- Directed by: Bill Duke
- Screenplay by: Ned Bowman Joyce Renee Lewis Michael Ricigliano Jr. Thada Catalon
- Produced by: Thada Catalon
- Starring: Lou Diamond Phillips Aaron Tveit Edy Ganem
- Cinematography: Steven Parker
- Edited by: Cari Coughlin
- Music by: Kurt Farquhar
- Production companies: Created Equal Productions T-CAT Films
- Distributed by: Vision Films
- Release date: June 15, 2017 (ABFF);
- Running time: 91 minutes
- Country: United States
- Language: English
- Budget: $1.6 million

= Created Equal (film) =

Created Equal is a 2017 legal drama film directed by Bill Duke.
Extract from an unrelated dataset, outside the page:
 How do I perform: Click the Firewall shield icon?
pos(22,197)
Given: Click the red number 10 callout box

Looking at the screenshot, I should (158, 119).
It was shown at several festivals in 2017 before being released in the United States on January 16, 2018.

==Plot==
A woman attempting to become a priest solicits the help of a young attorney to sue the Archdiocese of New Orleans for sex discrimination.

==Cast==

- Lou Diamond Phillips as Monsignor Renzulli
- Aaron Tveit as Tommy Reilly
- Gregory Alan Williams as Judge Watford
- Edy Ganem as Alejandra Batista

==Production==
Production began in 2016.

==Release==
The film premiered at the American Black Film Festival at 4:00 p.m. on June 15, 2017, before being released in the United States on January 16, 2018.